▶ _Texte fourni_:
Dimanche 13 avril 2025

Dimanche des Rameaux et de la Passion – Année C

Homélie du Père Emmanuel Schwab

Procession des Rameaux – Luc 19,28-40

« Détachez-le et amenez-le. Si l’on vous demande : “Pourquoi le détachez-vous ?” vous répondrez : “Parce que le Seigneur en a besoin.” »

Ce que l’Évangile nous enseigne à propos de cet âne dont nous ne savons pas grand-chose, c’est qu’il est détaché, délié, pour servir le Seigneur. C’est une magnifique prophétie, une magnifique image de ce que le Seigneur fait pour nous. Dieu s’est fait homme pour venir délier l’homme de son péché, pour que l’homme puisse servir Dieu. Frères et sœur, la bonne nouvelle de ce jour, c’est que vous êtes des ânes, c’est que nous sommes des ânes que le Seigneur vient délier parce qu’il a besoin de nous, parce qu’il veut avoir besoin de nous. Comme le dit Thérèse dans une lettre à Céline :

Jésus a pour nous un amour si incompréhensible qu’il veut que nous ayons part avec lui au salut des âmes. Il ne veut rien faire sans nous. (LT 135 à Céline – 15 août 1892)

▶ _Consigne A_: Relevez, dans l'ordre, chacune des phrases du paragraphe du texte fourni qui commence par « Ce que l'Évangile nous enseigne ».
Le texte fourni et les entrées n'ont aucun lien entre eux.

▶ _Entrées fournies_:
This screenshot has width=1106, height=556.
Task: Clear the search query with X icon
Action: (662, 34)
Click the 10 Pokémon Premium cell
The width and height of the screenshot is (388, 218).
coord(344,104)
* * *
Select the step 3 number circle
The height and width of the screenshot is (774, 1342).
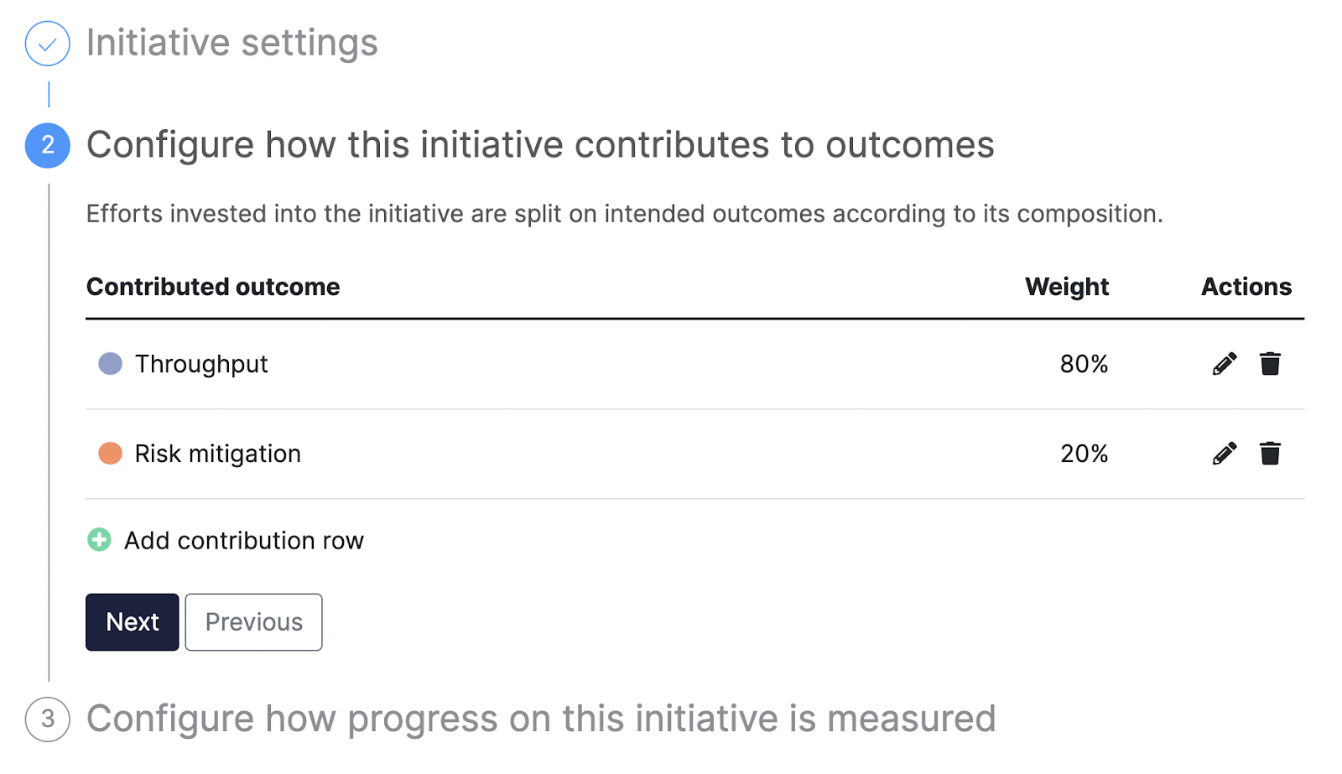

▶ _Consigne B_: Recopiez à l'identique, dans les entrées, les lignes qui vont de celle contenant « Select the step 3 number circle » jusqu'à celle contenant « The height and », ces deux lignes incluses.

▶ _Réponse A_:
1. Ce que l'Évangile nous enseigne à propos de cet âne dont nous ne savons pas grand-chose, c'est qu'il est détaché, délié, pour servir le Seigneur.
2. C'est une magnifique prophétie, une magnifique image de ce que le Seigneur fait pour nous.
3. Dieu s'est fait homme pour venir délier l'homme de son péché, pour que l'homme puisse servir Dieu.
4. Frères et sœur, la bonne nouvelle de ce jour, c'est que vous êtes des ânes, c'est que nous sommes des ânes que le Seigneur vient délier parce qu'il a besoin de nous, parce qu'il veut avoir besoin de nous.
5. Comme le dit Thérèse dans une lettre à Céline :

▶ _Réponse B_:
Select the step 3 number circle
The height and width of the screenshot is (774, 1342).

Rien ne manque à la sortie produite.